Available data:
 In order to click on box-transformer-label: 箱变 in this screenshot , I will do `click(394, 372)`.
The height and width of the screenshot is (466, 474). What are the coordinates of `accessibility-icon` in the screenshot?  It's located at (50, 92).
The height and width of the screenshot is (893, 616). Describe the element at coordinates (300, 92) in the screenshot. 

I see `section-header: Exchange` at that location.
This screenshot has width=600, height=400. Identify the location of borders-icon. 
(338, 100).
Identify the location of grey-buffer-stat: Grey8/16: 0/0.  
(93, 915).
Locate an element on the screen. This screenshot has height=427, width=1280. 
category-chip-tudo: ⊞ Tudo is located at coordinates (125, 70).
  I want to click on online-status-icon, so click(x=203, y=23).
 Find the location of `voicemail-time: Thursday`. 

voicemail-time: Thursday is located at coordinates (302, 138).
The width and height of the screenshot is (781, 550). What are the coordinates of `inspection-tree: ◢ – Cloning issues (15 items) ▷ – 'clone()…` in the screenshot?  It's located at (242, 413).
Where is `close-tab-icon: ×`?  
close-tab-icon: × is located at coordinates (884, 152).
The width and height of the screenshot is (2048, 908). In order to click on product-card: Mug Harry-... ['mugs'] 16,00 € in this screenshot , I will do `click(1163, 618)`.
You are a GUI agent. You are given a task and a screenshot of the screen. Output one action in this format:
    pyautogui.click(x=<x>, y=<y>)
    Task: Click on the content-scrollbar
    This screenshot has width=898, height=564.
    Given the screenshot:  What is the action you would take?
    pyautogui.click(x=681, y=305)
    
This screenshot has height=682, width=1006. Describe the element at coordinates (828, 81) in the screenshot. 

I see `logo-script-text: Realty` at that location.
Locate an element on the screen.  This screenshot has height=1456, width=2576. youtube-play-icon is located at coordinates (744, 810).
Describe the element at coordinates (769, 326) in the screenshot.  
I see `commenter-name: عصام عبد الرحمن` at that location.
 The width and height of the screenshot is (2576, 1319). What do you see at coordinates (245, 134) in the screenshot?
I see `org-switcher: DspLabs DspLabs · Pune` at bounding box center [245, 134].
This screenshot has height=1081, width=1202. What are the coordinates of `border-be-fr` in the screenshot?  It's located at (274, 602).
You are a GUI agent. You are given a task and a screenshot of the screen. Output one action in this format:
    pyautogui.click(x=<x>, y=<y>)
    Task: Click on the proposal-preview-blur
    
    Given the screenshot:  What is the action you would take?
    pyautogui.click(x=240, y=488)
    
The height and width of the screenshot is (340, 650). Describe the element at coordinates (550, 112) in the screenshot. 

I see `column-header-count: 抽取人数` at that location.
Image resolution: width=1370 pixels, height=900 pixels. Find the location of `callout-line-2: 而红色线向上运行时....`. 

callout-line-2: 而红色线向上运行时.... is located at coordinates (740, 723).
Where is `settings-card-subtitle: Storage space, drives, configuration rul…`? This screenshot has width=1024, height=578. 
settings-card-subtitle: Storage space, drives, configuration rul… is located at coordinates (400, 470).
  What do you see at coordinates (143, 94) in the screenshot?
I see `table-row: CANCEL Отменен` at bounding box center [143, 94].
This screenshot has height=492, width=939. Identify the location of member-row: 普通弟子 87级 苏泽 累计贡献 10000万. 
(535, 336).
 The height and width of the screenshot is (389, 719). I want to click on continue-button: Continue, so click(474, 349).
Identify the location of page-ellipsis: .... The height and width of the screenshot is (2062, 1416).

Activity:
Copy every one of the lines above, changing nothing.

Result of this task:
 In order to click on box-transformer-label: 箱变 in this screenshot , I will do `click(394, 372)`.
The height and width of the screenshot is (466, 474). What are the coordinates of `accessibility-icon` in the screenshot?  It's located at (50, 92).
The height and width of the screenshot is (893, 616). Describe the element at coordinates (300, 92) in the screenshot. 

I see `section-header: Exchange` at that location.
This screenshot has width=600, height=400. Identify the location of borders-icon. 
(338, 100).
Identify the location of grey-buffer-stat: Grey8/16: 0/0.  
(93, 915).
Locate an element on the screen. This screenshot has height=427, width=1280. 
category-chip-tudo: ⊞ Tudo is located at coordinates (125, 70).
  I want to click on online-status-icon, so click(x=203, y=23).
 Find the location of `voicemail-time: Thursday`. 

voicemail-time: Thursday is located at coordinates (302, 138).
The width and height of the screenshot is (781, 550). What are the coordinates of `inspection-tree: ◢ – Cloning issues (15 items) ▷ – 'clone()…` in the screenshot?  It's located at (242, 413).
Where is `close-tab-icon: ×`?  
close-tab-icon: × is located at coordinates (884, 152).
The width and height of the screenshot is (2048, 908). In order to click on product-card: Mug Harry-... ['mugs'] 16,00 € in this screenshot , I will do `click(1163, 618)`.
You are a GUI agent. You are given a task and a screenshot of the screen. Output one action in this format:
    pyautogui.click(x=<x>, y=<y>)
    Task: Click on the content-scrollbar
    This screenshot has width=898, height=564.
    Given the screenshot:  What is the action you would take?
    pyautogui.click(x=681, y=305)
    
This screenshot has height=682, width=1006. Describe the element at coordinates (828, 81) in the screenshot. 

I see `logo-script-text: Realty` at that location.
Locate an element on the screen.  This screenshot has height=1456, width=2576. youtube-play-icon is located at coordinates (744, 810).
Describe the element at coordinates (769, 326) in the screenshot.  
I see `commenter-name: عصام عبد الرحمن` at that location.
 The width and height of the screenshot is (2576, 1319). What do you see at coordinates (245, 134) in the screenshot?
I see `org-switcher: DspLabs DspLabs · Pune` at bounding box center [245, 134].
This screenshot has height=1081, width=1202. What are the coordinates of `border-be-fr` in the screenshot?  It's located at (274, 602).
You are a GUI agent. You are given a task and a screenshot of the screen. Output one action in this format:
    pyautogui.click(x=<x>, y=<y>)
    Task: Click on the proposal-preview-blur
    
    Given the screenshot:  What is the action you would take?
    pyautogui.click(x=240, y=488)
    
The height and width of the screenshot is (340, 650). Describe the element at coordinates (550, 112) in the screenshot. 

I see `column-header-count: 抽取人数` at that location.
Image resolution: width=1370 pixels, height=900 pixels. Find the location of `callout-line-2: 而红色线向上运行时....`. 

callout-line-2: 而红色线向上运行时.... is located at coordinates (740, 723).
Where is `settings-card-subtitle: Storage space, drives, configuration rul…`? This screenshot has width=1024, height=578. 
settings-card-subtitle: Storage space, drives, configuration rul… is located at coordinates (400, 470).
  What do you see at coordinates (143, 94) in the screenshot?
I see `table-row: CANCEL Отменен` at bounding box center [143, 94].
This screenshot has height=492, width=939. Identify the location of member-row: 普通弟子 87级 苏泽 累计贡献 10000万. 
(535, 336).
 The height and width of the screenshot is (389, 719). I want to click on continue-button: Continue, so click(474, 349).
Identify the location of page-ellipsis: .... The height and width of the screenshot is (2062, 1416).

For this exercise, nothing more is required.